Churches were not subject to the Northam’s new gathering limits in Virginia, and the governor indicated that the exemption was due to the recent Supreme Court ruling in Diocese of Brooklyn v. Cuomo. In that ruling, a 5-4 Supreme Court majority halted the state’s restrictions that limited some indoor religious services to as few as 10 people.

“We are following suit with that,” Northam said on Thursday, noting that he would only encourage faith leaders and would not impose a legal mandate on them. He also imposed an indoor mask mandate on Virginians, but said the state would not be actively enforcing the order at churches.

In March, Northam’s public health restrictions made it a criminal offense to be at a non-essential gathering of more than 10 people—including inside a church. Local police stopped a Palm Sunday service at a Chincoteague Christian church that was attended by 16 people.

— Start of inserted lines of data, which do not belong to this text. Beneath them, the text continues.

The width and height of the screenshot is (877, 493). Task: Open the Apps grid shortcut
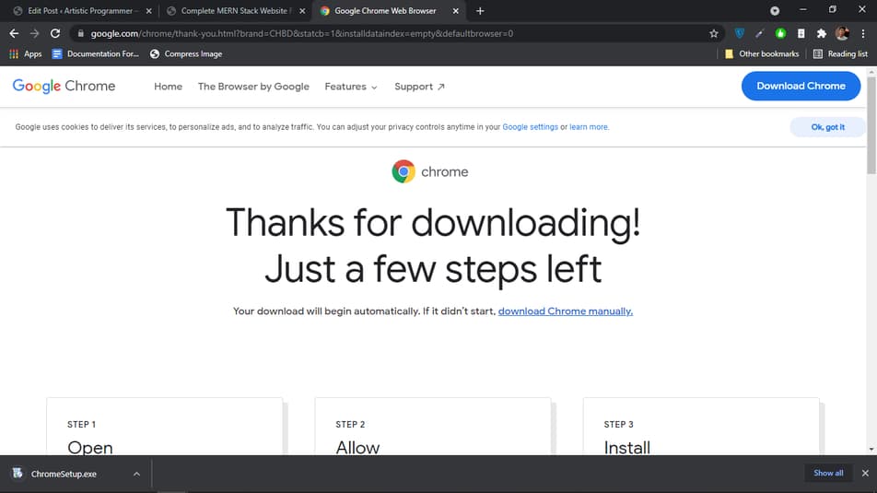[x=26, y=53]
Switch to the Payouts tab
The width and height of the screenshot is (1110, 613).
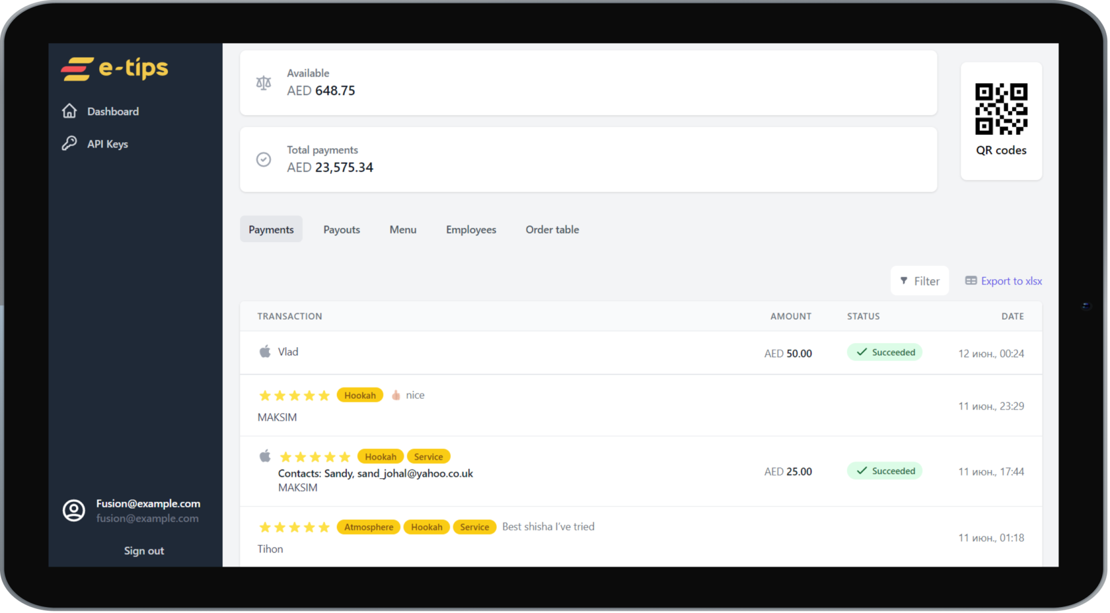tap(342, 229)
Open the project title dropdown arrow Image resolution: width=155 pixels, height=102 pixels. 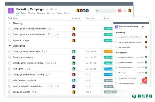(47, 9)
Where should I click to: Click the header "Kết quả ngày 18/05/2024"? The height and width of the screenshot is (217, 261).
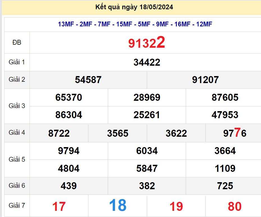[134, 7]
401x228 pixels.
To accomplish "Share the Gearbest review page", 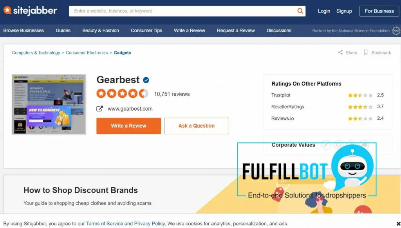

While both the Arlington and Richmond dioceses curbed Sunday Masses in the spring due to the spread of the virus, churches have been open again for Mass with the Sunday obligation still lifted during the pandemic.

O’Malley suggested that, for Catholics who are homebound during Christmas, they could perhaps pray the Liturgy of the Hours together.

“We can bend the knee before Christ in the creche. Worship in this sense, again, is not just thinking pious thoughts. It is using the material dimensions of Catholicism to enter into deeper communion with Christ,” he said.

In his letter Let us return to the Eucharist with joy released in September, the Prefect of the Congregation for Divine Worship and the Discipline of the Sacraments said Catholics must return to Mass “as soon as circumstances permit.”

Cardinal Robert Sarah said in his letter of televised or live-streamed services that “no broadcast is comparable to personal communication or can replace it. On the contrary, these broadcasts alone risk distancing us from a personal and intimate encounter with the incarnate God who gave himself to us not in a virtual way.”